Pala, 助力單B細(xì)胞分離及聯(lián)合測(cè)序

單細(xì)胞RNA測(cè)序（scRNA-seq）作為一種高通量測(cè)序技術(shù)，它允許研究者在單個(gè)細(xì)胞水平上測(cè)量基因表達(dá)，揭示細(xì)胞群體內(nèi)部的異質(zhì)性，識(shí)別不同細(xì)胞類(lèi)型或狀態(tài)的基因表達(dá)模式，為細(xì)胞生物學(xué)、發(fā)育生物學(xué)、疾病研究和藥物發(fā)現(xiàn)等領(lǐng)域的研究提供了新的維度和深度。

單細(xì)胞RNA測(cè)序技術(shù)起始于單細(xì)胞分離，Bio-Techne單細(xì)胞柔性系統(tǒng)Pala為單細(xì)胞分選提供了快速便捷的途徑。以下實(shí)驗(yàn)通過(guò)單細(xì)胞柔性分選系統(tǒng)Pala分選經(jīng)細(xì)胞活性染料及特異性熒光抗體標(biāo)記的單個(gè)活化B細(xì)胞。通過(guò)對(duì)靜息及活化B細(xì)胞基因表達(dá)分析研究活化對(duì)基因表達(dá)的影響。

實(shí)驗(yàn)步驟

（1）利用mCD40L-3T3飼養(yǎng)細(xì)胞對(duì)人原代記憶B細(xì)胞活化6天。收集活化后細(xì)胞并用抗人CD27-PE抗體及細(xì)胞活性染料CellTrackerGreen進(jìn)行染色。

（2）在板中加入每孔4微升裂解液，利用單細(xì)胞柔性分選系統(tǒng)Pala將PE及FITC陽(yáng)性細(xì)胞分選至96孔PCR板中。細(xì)胞裂解后進(jìn)行cDNA合成及RNA建庫(kù)測(cè)序。

（3）每孔中進(jìn)行VH及VL抗體可變區(qū)基因特異性擴(kuò)增（qPCR）。

（4）基因文庫(kù)利用Illumina Nextseq進(jìn)行測(cè)序，比較活化及靜息狀態(tài)下B細(xì)胞的基因表達(dá)差異。

實(shí)驗(yàn)結(jié)果

（1）單細(xì)胞分離效率：經(jīng)過(guò)擴(kuò)增后，96孔中有93孔含有cDNA（97%）。
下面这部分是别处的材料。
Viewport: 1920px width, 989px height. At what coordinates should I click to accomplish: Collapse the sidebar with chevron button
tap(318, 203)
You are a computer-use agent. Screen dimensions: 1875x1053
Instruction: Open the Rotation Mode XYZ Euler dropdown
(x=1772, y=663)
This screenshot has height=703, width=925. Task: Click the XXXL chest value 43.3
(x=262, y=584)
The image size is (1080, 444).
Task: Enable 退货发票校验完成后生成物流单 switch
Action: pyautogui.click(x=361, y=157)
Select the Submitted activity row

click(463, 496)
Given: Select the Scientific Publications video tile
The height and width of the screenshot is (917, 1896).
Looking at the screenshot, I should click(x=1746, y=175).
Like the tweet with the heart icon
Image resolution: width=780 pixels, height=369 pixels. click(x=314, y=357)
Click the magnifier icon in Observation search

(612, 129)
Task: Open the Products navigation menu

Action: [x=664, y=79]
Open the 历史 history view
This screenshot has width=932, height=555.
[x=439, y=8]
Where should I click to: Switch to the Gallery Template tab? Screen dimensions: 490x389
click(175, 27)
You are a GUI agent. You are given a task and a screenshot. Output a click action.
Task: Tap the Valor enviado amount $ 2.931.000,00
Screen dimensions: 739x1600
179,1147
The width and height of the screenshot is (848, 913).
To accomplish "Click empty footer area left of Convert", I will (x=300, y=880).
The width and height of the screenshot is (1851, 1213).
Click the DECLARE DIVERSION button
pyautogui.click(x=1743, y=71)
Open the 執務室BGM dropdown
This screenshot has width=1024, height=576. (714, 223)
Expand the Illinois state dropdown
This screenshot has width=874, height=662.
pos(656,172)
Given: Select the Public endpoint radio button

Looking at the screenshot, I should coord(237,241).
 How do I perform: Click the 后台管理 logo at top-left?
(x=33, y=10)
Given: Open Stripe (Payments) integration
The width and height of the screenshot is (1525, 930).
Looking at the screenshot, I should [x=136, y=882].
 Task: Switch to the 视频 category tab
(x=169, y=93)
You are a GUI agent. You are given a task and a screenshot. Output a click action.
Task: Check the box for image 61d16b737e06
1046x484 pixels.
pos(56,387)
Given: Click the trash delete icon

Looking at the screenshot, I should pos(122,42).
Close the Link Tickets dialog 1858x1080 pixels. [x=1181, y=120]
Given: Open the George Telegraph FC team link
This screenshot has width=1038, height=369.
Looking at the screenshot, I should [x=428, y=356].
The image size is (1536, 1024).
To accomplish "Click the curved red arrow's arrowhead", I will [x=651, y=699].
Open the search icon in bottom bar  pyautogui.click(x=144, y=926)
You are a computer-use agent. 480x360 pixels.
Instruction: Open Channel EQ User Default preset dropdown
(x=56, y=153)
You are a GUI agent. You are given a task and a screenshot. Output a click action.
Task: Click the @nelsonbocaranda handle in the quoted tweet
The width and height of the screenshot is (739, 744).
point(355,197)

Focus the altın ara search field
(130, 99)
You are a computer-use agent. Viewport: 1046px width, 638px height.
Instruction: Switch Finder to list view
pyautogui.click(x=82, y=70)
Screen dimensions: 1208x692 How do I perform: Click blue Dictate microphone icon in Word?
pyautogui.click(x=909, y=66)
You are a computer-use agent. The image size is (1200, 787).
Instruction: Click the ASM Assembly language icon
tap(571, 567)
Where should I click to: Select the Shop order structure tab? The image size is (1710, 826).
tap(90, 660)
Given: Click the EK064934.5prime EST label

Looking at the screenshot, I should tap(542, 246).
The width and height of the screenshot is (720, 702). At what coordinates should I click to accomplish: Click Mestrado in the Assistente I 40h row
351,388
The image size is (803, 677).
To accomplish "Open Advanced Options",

（2）單細(xì)胞驗(yàn)證：Sanger測(cè)序表明所有的孔中都是單個(gè)細(xì)胞，不存在二聚體的情況。

（3）免疫球蛋白基因表達(dá)：免疫球蛋白qPCR結(jié)果顯示所有所有樣品中均表達(dá)重鏈IGVH，輕鏈僅表達(dá)kappa或lambda（IGVK、IGVL）中的一種。